● **What to produce**
Copy each of the following items back verbatim, with no changes.

● **Supplied records**

————————

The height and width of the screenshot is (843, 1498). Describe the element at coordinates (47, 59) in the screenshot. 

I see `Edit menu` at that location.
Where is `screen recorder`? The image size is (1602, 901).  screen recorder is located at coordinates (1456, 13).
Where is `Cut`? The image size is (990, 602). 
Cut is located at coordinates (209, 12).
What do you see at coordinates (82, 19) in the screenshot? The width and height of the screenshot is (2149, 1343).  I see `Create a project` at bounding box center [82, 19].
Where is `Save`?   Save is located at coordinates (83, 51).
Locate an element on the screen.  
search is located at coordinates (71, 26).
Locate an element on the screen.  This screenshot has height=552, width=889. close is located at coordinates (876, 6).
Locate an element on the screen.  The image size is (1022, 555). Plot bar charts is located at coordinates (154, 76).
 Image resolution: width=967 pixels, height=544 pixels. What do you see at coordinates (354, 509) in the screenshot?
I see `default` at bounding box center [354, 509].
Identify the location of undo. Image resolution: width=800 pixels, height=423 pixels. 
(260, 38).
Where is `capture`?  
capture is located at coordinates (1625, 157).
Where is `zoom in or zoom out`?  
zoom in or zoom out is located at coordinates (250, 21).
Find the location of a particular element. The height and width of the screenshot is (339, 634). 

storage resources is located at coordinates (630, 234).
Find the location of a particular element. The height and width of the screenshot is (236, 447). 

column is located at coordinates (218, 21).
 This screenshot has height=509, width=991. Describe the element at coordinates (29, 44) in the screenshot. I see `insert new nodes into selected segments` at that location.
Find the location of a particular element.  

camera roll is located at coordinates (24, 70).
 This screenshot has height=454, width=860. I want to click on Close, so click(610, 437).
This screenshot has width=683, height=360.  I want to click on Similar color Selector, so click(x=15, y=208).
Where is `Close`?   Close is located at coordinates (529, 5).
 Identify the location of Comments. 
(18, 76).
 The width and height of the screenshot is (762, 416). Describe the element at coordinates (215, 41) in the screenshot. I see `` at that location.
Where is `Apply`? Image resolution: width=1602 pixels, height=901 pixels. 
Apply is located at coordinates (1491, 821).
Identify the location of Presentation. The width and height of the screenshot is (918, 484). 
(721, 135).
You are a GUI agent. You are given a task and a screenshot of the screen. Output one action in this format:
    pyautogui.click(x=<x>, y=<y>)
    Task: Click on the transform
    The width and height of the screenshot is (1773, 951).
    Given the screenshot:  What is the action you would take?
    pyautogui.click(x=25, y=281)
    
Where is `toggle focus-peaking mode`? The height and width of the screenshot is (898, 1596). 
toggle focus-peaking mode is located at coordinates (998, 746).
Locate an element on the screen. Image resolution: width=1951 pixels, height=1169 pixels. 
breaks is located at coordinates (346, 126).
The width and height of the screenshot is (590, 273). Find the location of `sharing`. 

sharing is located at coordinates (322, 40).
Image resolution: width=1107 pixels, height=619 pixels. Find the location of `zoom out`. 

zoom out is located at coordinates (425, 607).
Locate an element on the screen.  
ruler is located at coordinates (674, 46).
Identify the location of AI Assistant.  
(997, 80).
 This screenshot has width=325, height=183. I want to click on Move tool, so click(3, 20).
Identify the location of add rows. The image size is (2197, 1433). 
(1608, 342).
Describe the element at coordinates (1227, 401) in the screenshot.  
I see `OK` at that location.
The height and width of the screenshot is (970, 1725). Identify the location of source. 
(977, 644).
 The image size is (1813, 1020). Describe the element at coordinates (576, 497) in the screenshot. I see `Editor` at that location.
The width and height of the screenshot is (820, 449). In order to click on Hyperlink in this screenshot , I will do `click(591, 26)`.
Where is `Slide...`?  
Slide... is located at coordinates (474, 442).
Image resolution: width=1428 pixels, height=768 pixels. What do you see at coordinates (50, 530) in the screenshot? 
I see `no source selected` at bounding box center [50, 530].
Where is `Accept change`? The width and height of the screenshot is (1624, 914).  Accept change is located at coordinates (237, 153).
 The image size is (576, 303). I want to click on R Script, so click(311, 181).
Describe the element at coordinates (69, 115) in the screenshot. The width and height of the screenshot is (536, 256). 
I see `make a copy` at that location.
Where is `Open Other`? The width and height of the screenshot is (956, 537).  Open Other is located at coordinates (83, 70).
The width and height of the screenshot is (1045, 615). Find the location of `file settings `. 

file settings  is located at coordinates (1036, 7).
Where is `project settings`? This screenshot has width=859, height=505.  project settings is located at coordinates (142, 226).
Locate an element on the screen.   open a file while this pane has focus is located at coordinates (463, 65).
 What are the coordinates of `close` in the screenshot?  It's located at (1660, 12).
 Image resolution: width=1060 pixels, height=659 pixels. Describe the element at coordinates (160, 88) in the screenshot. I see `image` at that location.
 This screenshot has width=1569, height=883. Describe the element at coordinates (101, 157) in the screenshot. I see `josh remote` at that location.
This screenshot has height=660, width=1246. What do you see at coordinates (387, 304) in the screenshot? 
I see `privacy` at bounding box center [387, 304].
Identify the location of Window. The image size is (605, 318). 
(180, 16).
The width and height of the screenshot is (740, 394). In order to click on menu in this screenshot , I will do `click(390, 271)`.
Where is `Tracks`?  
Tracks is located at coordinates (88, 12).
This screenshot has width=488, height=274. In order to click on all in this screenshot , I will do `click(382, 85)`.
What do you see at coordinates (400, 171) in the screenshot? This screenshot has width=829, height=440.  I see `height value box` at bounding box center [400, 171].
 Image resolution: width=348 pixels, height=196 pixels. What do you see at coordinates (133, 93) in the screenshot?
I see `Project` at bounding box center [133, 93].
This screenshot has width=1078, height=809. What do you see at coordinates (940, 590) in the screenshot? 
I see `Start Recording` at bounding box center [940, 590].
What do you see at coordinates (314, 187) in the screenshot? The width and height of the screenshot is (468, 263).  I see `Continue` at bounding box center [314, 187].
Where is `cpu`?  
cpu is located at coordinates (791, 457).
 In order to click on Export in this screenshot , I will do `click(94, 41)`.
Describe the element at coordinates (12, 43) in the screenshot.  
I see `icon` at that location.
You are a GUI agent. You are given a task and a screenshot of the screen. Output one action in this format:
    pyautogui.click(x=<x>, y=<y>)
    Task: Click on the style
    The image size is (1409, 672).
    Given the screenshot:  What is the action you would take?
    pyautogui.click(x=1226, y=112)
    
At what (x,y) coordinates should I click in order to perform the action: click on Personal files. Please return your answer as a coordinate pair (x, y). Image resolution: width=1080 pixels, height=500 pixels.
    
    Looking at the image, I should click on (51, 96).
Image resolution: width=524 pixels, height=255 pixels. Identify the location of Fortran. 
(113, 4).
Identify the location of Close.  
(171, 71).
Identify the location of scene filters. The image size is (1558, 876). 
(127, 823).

————————

● **Answer**
The height and width of the screenshot is (843, 1498). Describe the element at coordinates (47, 59) in the screenshot. 

I see `Edit menu` at that location.
Where is `screen recorder`? The image size is (1602, 901).  screen recorder is located at coordinates (1456, 13).
Where is `Cut`? The image size is (990, 602). 
Cut is located at coordinates (209, 12).
What do you see at coordinates (82, 19) in the screenshot? The width and height of the screenshot is (2149, 1343).  I see `Create a project` at bounding box center [82, 19].
Where is `Save`?   Save is located at coordinates (83, 51).
Locate an element on the screen.  
search is located at coordinates (71, 26).
Locate an element on the screen.  This screenshot has height=552, width=889. close is located at coordinates (876, 6).
Locate an element on the screen.  The image size is (1022, 555). Plot bar charts is located at coordinates (154, 76).
 Image resolution: width=967 pixels, height=544 pixels. What do you see at coordinates (354, 509) in the screenshot?
I see `default` at bounding box center [354, 509].
Identify the location of undo. Image resolution: width=800 pixels, height=423 pixels. 
(260, 38).
Where is `capture`?  
capture is located at coordinates (1625, 157).
Where is `zoom in or zoom out`?  
zoom in or zoom out is located at coordinates (250, 21).
Find the location of a particular element. The height and width of the screenshot is (339, 634). 

storage resources is located at coordinates (630, 234).
Find the location of a particular element. The height and width of the screenshot is (236, 447). 

column is located at coordinates (218, 21).
 This screenshot has height=509, width=991. Describe the element at coordinates (29, 44) in the screenshot. I see `insert new nodes into selected segments` at that location.
Find the location of a particular element.  

camera roll is located at coordinates (24, 70).
 This screenshot has height=454, width=860. I want to click on Close, so click(610, 437).
This screenshot has width=683, height=360.  I want to click on Similar color Selector, so click(x=15, y=208).
Where is `Close`?   Close is located at coordinates (529, 5).
 Identify the location of Comments. 
(18, 76).
 The width and height of the screenshot is (762, 416). Describe the element at coordinates (215, 41) in the screenshot. I see `` at that location.
Where is `Apply`? Image resolution: width=1602 pixels, height=901 pixels. 
Apply is located at coordinates (1491, 821).
Identify the location of Presentation. The width and height of the screenshot is (918, 484). 
(721, 135).
You are a GUI agent. You are given a task and a screenshot of the screen. Output one action in this format:
    pyautogui.click(x=<x>, y=<y>)
    Task: Click on the transform
    The width and height of the screenshot is (1773, 951).
    Given the screenshot:  What is the action you would take?
    pyautogui.click(x=25, y=281)
    
Where is `toggle focus-peaking mode`? The height and width of the screenshot is (898, 1596). 
toggle focus-peaking mode is located at coordinates (998, 746).
Locate an element on the screen. Image resolution: width=1951 pixels, height=1169 pixels. 
breaks is located at coordinates (346, 126).
The width and height of the screenshot is (590, 273). Find the location of `sharing`. 

sharing is located at coordinates (322, 40).
Image resolution: width=1107 pixels, height=619 pixels. Find the location of `zoom out`. 

zoom out is located at coordinates (425, 607).
Locate an element on the screen.  
ruler is located at coordinates (674, 46).
Identify the location of AI Assistant.  
(997, 80).
 This screenshot has width=325, height=183. I want to click on Move tool, so click(3, 20).
Identify the location of add rows. The image size is (2197, 1433). 
(1608, 342).
Describe the element at coordinates (1227, 401) in the screenshot.  
I see `OK` at that location.
The height and width of the screenshot is (970, 1725). Identify the location of source. 
(977, 644).
 The image size is (1813, 1020). Describe the element at coordinates (576, 497) in the screenshot. I see `Editor` at that location.
The width and height of the screenshot is (820, 449). In order to click on Hyperlink in this screenshot , I will do `click(591, 26)`.
Where is `Slide...`?  
Slide... is located at coordinates (474, 442).
Image resolution: width=1428 pixels, height=768 pixels. What do you see at coordinates (50, 530) in the screenshot? 
I see `no source selected` at bounding box center [50, 530].
Where is `Accept change`? The width and height of the screenshot is (1624, 914).  Accept change is located at coordinates (237, 153).
 The image size is (576, 303). I want to click on R Script, so click(311, 181).
Describe the element at coordinates (69, 115) in the screenshot. The width and height of the screenshot is (536, 256). 
I see `make a copy` at that location.
Where is `Open Other`? The width and height of the screenshot is (956, 537).  Open Other is located at coordinates (83, 70).
The width and height of the screenshot is (1045, 615). Find the location of `file settings `. 

file settings  is located at coordinates (1036, 7).
Where is `project settings`? This screenshot has width=859, height=505.  project settings is located at coordinates (142, 226).
Locate an element on the screen.   open a file while this pane has focus is located at coordinates (463, 65).
 What are the coordinates of `close` in the screenshot?  It's located at (1660, 12).
 Image resolution: width=1060 pixels, height=659 pixels. Describe the element at coordinates (160, 88) in the screenshot. I see `image` at that location.
 This screenshot has width=1569, height=883. Describe the element at coordinates (101, 157) in the screenshot. I see `josh remote` at that location.
This screenshot has height=660, width=1246. What do you see at coordinates (387, 304) in the screenshot? 
I see `privacy` at bounding box center [387, 304].
Identify the location of Window. The image size is (605, 318). 
(180, 16).
The width and height of the screenshot is (740, 394). In order to click on menu in this screenshot , I will do `click(390, 271)`.
Where is `Tracks`?  
Tracks is located at coordinates (88, 12).
This screenshot has width=488, height=274. In order to click on all in this screenshot , I will do `click(382, 85)`.
What do you see at coordinates (400, 171) in the screenshot? This screenshot has width=829, height=440.  I see `height value box` at bounding box center [400, 171].
 Image resolution: width=348 pixels, height=196 pixels. What do you see at coordinates (133, 93) in the screenshot?
I see `Project` at bounding box center [133, 93].
This screenshot has width=1078, height=809. What do you see at coordinates (940, 590) in the screenshot? 
I see `Start Recording` at bounding box center [940, 590].
What do you see at coordinates (314, 187) in the screenshot? The width and height of the screenshot is (468, 263).  I see `Continue` at bounding box center [314, 187].
Where is `cpu`?  
cpu is located at coordinates (791, 457).
 In order to click on Export in this screenshot , I will do `click(94, 41)`.
Describe the element at coordinates (12, 43) in the screenshot.  
I see `icon` at that location.
You are a GUI agent. You are given a task and a screenshot of the screen. Output one action in this format:
    pyautogui.click(x=<x>, y=<y>)
    Task: Click on the style
    The image size is (1409, 672).
    Given the screenshot:  What is the action you would take?
    pyautogui.click(x=1226, y=112)
    
At what (x,y) coordinates should I click in order to perform the action: click on Personal files. Please return your answer as a coordinate pair (x, y). Image resolution: width=1080 pixels, height=500 pixels.
    
    Looking at the image, I should click on (51, 96).
Image resolution: width=524 pixels, height=255 pixels. Identify the location of Fortran. 
(113, 4).
Identify the location of Close.  
(171, 71).
Identify the location of scene filters. The image size is (1558, 876). 
(127, 823).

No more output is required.